## ЗАДАЧА A
Ответьте на вопросы по тексту о Тите:
(i) Какой легион Тит оставил гарнизоном в Иерусалиме?
(ii) Каким званием армия провозгласила Тита?
(iii) Чей день рождения Тит отправился праздновать в Кейсарию Филиппову?
── ИСТОЧНИК ──
После этого Тит оставил в Иерусалиме в качестве охраняющего город и провинцию гарнизона 10-й легион. 12-й, потерпевший под командованием Цестия в 67 году поражение, приведшее к восстанию, он отослал в Малую Азию, а два оставшихся легиона должны были сопровождать его в Египет, откуда он и намеревался отправиться в Италию.
Ликующая армия провозгласила его «цезарем». Подобное высшее звание было принято время от времени вручать одержавшему победу в войне полководцу, и оно еще не означало, что этот полководец претендует на императорский трон в Риме. Однако когда слухи об этом дошли до Веспасиана, они ему не понравились — он заподозрил сына в вынашивании планов отстранения его от власти.
Видимо, чтобы хоть как-то продемонстрировать свою лояльность, Тит, поначалу разместившийся со своей армией в приморской Кейсарии, направился в Кейсарию Филиппову, к Иордану, чтобы там пышно отметить день рождения своего брата Домициана.
В честь этого события, «человеколюбивый» Тит велел казнить несколько тысяч еврейских пленников, а также устроил на стадионе города большие игры, в ходе которых были растерзаны дикими животными или погибли в гладиаторских боях еще две с половиной тысячи пленных.
───
── РАБОЧИЕ ДАННЫЕ ──
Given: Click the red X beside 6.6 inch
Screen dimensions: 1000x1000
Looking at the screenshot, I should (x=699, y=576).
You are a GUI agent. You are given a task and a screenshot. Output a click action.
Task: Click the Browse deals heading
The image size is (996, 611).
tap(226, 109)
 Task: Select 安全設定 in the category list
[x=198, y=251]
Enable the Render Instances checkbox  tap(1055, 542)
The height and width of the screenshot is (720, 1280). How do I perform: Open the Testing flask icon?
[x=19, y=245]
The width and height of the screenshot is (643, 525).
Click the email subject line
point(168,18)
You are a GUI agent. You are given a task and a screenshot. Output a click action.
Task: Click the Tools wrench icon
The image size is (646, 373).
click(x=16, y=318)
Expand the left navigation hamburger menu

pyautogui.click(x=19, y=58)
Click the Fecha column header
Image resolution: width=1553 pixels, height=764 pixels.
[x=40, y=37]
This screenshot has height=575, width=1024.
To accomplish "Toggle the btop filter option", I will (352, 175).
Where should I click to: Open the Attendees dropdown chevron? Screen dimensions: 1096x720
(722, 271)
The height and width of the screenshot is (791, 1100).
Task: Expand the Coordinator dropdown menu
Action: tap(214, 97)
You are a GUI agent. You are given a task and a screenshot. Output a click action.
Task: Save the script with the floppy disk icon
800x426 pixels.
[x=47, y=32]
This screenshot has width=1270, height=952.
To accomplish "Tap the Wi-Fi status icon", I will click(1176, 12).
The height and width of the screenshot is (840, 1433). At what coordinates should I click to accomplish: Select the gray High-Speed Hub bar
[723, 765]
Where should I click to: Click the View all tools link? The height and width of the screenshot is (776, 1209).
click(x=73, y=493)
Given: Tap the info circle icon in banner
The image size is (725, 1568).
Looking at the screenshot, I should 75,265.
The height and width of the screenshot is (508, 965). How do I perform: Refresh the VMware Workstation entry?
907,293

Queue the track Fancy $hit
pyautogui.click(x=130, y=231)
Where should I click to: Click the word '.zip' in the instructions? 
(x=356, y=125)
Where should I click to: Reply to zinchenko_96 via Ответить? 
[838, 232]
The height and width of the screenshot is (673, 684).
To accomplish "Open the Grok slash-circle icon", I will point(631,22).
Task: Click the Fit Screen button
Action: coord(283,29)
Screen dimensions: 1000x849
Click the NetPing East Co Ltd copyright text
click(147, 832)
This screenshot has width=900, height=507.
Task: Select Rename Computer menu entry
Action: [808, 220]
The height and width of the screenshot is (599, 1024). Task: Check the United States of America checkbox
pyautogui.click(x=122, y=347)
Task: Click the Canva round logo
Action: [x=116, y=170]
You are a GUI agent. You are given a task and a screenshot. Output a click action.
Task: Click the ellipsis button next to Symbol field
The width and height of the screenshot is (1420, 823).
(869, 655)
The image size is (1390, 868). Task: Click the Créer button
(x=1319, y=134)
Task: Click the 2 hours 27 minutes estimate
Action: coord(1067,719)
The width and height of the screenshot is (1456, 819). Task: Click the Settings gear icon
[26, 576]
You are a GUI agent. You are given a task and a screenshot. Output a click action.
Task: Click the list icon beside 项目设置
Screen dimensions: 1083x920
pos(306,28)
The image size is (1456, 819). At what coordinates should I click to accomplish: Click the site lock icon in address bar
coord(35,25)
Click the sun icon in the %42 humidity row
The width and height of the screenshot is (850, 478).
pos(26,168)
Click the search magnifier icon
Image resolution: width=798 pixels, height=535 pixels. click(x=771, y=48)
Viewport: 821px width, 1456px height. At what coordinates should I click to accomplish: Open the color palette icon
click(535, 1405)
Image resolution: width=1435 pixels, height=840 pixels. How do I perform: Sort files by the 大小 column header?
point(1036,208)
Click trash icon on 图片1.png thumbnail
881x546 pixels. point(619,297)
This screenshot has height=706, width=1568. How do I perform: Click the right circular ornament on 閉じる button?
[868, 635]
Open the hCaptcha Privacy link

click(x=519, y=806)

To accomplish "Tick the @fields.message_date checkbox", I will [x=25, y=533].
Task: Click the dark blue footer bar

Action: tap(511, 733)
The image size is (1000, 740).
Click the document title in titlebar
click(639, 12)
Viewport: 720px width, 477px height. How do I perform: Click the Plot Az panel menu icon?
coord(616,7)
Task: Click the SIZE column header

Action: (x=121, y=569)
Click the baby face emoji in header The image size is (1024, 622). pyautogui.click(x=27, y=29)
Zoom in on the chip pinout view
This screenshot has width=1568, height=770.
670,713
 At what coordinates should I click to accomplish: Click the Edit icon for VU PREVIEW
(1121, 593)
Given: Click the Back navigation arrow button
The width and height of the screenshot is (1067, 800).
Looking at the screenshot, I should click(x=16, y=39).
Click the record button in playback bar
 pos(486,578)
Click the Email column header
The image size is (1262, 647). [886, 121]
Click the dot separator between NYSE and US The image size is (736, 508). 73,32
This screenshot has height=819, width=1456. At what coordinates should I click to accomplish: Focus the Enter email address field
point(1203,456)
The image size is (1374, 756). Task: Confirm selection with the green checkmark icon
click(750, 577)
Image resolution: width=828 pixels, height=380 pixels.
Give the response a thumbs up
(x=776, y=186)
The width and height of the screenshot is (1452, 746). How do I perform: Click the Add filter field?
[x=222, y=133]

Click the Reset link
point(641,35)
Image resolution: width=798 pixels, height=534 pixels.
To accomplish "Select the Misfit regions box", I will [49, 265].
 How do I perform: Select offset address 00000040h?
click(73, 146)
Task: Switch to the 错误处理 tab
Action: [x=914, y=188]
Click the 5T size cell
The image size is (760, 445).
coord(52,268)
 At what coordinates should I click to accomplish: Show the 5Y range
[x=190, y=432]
───
## ЗАДАЧА B
Процитируйте дословно строки рабочих данных, начиная с самой первой и заканчивая строкой, где стоит "point(168,18)", включительно.

## ГОТОВЫЙ ОТВЕТ A
(i) 10-й легион.
(ii) «Цезарь».
(iii) Его брата Домициана.

## ГОТОВЫЙ ОТВЕТ B
Given: Click the red X beside 6.6 inch
Screen dimensions: 1000x1000
Looking at the screenshot, I should (x=699, y=576).
You are a GUI agent. You are given a task and a screenshot. Output a click action.
Task: Click the Browse deals heading
The image size is (996, 611).
tap(226, 109)
 Task: Select 安全設定 in the category list
[x=198, y=251]
Enable the Render Instances checkbox  tap(1055, 542)
The height and width of the screenshot is (720, 1280). How do I perform: Open the Testing flask icon?
[x=19, y=245]
The width and height of the screenshot is (643, 525).
Click the email subject line
point(168,18)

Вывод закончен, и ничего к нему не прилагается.